START Records for the task

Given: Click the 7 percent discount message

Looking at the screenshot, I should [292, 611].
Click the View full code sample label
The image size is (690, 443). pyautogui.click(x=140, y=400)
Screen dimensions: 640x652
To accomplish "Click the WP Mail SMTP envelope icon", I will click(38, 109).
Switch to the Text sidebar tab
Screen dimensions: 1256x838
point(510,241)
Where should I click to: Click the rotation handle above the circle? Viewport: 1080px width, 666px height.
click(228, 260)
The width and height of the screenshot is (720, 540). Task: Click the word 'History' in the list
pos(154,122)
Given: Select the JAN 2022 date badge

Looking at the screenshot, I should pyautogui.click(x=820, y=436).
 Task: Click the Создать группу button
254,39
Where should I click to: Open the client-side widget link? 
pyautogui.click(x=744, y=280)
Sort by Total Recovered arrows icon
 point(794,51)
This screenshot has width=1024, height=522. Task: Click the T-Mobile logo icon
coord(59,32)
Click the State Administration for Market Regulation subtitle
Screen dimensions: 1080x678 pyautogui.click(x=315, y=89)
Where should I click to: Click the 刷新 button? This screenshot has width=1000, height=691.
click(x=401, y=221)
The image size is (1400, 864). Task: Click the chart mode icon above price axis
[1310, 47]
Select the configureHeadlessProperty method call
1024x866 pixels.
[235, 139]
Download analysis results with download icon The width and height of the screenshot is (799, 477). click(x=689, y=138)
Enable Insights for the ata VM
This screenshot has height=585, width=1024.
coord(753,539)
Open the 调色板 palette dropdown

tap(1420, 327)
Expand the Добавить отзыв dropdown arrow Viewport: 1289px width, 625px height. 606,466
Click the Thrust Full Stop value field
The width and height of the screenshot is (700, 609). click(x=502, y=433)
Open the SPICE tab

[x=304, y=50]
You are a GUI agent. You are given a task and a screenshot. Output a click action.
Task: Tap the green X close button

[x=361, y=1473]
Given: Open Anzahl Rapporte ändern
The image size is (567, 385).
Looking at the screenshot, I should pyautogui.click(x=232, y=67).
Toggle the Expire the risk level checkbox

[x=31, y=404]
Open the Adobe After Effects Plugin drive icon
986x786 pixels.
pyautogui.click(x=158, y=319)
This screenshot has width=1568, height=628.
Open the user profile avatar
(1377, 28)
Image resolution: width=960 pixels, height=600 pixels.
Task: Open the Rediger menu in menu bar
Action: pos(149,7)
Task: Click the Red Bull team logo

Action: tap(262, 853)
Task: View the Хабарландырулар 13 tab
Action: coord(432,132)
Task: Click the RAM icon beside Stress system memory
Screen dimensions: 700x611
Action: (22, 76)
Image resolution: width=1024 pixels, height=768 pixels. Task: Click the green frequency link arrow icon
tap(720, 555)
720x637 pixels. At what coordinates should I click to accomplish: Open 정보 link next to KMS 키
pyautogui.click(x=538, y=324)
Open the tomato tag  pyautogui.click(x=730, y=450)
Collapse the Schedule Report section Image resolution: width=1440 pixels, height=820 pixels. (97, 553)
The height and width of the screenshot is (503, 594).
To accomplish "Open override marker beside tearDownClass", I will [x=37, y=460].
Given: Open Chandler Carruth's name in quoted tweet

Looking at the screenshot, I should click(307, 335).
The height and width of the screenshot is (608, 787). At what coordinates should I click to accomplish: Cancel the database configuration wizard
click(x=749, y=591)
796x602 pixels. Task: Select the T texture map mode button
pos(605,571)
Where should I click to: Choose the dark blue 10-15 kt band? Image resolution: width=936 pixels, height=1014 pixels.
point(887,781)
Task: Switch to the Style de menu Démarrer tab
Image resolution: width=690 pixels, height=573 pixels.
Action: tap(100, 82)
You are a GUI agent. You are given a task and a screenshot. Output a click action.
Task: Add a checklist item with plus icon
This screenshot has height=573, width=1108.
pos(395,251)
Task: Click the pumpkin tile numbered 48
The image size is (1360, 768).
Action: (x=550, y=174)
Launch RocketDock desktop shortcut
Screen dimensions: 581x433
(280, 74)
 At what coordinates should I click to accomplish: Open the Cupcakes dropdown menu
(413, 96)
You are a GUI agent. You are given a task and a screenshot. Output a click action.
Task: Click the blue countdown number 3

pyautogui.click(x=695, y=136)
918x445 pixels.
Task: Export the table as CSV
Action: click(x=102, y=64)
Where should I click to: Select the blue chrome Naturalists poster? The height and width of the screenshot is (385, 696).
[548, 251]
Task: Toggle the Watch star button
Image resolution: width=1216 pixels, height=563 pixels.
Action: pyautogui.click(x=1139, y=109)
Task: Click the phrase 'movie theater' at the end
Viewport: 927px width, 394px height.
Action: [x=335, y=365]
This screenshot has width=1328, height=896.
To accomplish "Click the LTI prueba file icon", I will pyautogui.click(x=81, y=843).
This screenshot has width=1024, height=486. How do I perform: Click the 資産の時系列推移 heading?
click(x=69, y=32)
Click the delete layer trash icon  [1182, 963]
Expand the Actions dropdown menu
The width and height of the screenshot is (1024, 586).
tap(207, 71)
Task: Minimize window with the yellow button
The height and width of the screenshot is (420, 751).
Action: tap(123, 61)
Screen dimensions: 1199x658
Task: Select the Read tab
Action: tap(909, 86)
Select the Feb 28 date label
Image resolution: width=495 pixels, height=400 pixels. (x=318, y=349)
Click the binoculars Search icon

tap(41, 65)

END Records for the task

▶ [Directions]: Search the entries for "with" and show every line that has it.

▶ [Answer to the exercise]:
Download analysis results with download icon The width and height of the screenshot is (799, 477). click(x=689, y=138)
Task: Add a checklist item with plus icon
Task: Minimize window with the yellow button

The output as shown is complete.